| WHAT TO PRODUCE |
Word for word, write out all of the entries that follow.

| RECORDS TO PROCESS |
****
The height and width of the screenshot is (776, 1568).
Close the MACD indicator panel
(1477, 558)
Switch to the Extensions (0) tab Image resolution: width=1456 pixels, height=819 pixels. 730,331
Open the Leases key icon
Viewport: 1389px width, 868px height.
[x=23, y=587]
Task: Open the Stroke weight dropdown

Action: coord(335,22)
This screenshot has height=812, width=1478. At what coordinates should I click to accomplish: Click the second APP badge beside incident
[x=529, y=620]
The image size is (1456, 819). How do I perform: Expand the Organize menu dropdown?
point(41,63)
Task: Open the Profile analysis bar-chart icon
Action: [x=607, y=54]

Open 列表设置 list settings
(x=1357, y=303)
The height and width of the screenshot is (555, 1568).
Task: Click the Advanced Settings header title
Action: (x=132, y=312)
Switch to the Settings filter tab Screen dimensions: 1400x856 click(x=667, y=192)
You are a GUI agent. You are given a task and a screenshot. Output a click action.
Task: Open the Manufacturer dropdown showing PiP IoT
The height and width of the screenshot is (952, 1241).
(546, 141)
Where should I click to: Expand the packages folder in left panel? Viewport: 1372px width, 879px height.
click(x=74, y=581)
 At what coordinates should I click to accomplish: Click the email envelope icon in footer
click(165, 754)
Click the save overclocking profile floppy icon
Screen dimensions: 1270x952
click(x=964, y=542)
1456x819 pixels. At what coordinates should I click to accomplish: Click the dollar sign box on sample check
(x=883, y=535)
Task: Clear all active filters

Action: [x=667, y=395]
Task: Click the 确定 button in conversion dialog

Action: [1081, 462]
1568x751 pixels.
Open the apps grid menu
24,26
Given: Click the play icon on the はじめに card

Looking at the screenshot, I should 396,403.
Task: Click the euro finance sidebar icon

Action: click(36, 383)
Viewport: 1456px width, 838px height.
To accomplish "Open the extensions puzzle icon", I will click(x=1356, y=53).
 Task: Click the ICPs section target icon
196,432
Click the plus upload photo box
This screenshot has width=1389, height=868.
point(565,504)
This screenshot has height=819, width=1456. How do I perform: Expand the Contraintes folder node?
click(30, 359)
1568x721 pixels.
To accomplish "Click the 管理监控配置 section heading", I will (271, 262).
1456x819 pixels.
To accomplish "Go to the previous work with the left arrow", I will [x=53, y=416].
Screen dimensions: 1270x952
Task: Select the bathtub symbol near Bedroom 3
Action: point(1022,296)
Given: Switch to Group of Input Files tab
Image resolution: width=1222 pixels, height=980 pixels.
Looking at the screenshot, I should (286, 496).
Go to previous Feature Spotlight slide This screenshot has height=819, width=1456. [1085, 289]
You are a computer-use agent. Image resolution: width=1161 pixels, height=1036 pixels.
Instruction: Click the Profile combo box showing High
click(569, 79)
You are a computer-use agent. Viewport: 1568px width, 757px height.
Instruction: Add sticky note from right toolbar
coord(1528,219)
****
| ANSWER TO THIS PROBLEM |
The height and width of the screenshot is (776, 1568).
Close the MACD indicator panel
(1477, 558)
Switch to the Extensions (0) tab Image resolution: width=1456 pixels, height=819 pixels. 730,331
Open the Leases key icon
Viewport: 1389px width, 868px height.
[x=23, y=587]
Task: Open the Stroke weight dropdown

Action: coord(335,22)
This screenshot has height=812, width=1478. At what coordinates should I click to accomplish: Click the second APP badge beside incident
[x=529, y=620]
The image size is (1456, 819). How do I perform: Expand the Organize menu dropdown?
point(41,63)
Task: Open the Profile analysis bar-chart icon
Action: [x=607, y=54]

Open 列表设置 list settings
(x=1357, y=303)
The height and width of the screenshot is (555, 1568).
Task: Click the Advanced Settings header title
Action: (x=132, y=312)
Switch to the Settings filter tab Screen dimensions: 1400x856 click(x=667, y=192)
You are a GUI agent. You are given a task and a screenshot. Output a click action.
Task: Open the Manufacturer dropdown showing PiP IoT
The height and width of the screenshot is (952, 1241).
(546, 141)
Where should I click to: Expand the packages folder in left panel? Viewport: 1372px width, 879px height.
click(x=74, y=581)
 At what coordinates should I click to accomplish: Click the email envelope icon in footer
click(165, 754)
Click the save overclocking profile floppy icon
Screen dimensions: 1270x952
click(x=964, y=542)
1456x819 pixels. At what coordinates should I click to accomplish: Click the dollar sign box on sample check
(x=883, y=535)
Task: Clear all active filters

Action: [x=667, y=395]
Task: Click the 确定 button in conversion dialog

Action: [1081, 462]
1568x751 pixels.
Open the apps grid menu
24,26
Given: Click the play icon on the はじめに card

Looking at the screenshot, I should 396,403.
Task: Click the euro finance sidebar icon

Action: click(36, 383)
Viewport: 1456px width, 838px height.
To accomplish "Open the extensions puzzle icon", I will click(x=1356, y=53).
 Task: Click the ICPs section target icon
196,432
Click the plus upload photo box
This screenshot has width=1389, height=868.
point(565,504)
This screenshot has height=819, width=1456. How do I perform: Expand the Contraintes folder node?
click(30, 359)
1568x721 pixels.
To accomplish "Click the 管理监控配置 section heading", I will (271, 262).
1456x819 pixels.
To accomplish "Go to the previous work with the left arrow", I will [x=53, y=416].
Screen dimensions: 1270x952
Task: Select the bathtub symbol near Bedroom 3
Action: point(1022,296)
Given: Switch to Group of Input Files tab
Image resolution: width=1222 pixels, height=980 pixels.
Looking at the screenshot, I should (286, 496).
Go to previous Feature Spotlight slide This screenshot has height=819, width=1456. [1085, 289]
You are a computer-use agent. Image resolution: width=1161 pixels, height=1036 pixels.
Instruction: Click the Profile combo box showing High
click(569, 79)
You are a computer-use agent. Viewport: 1568px width, 757px height.
Instruction: Add sticky note from right toolbar
coord(1528,219)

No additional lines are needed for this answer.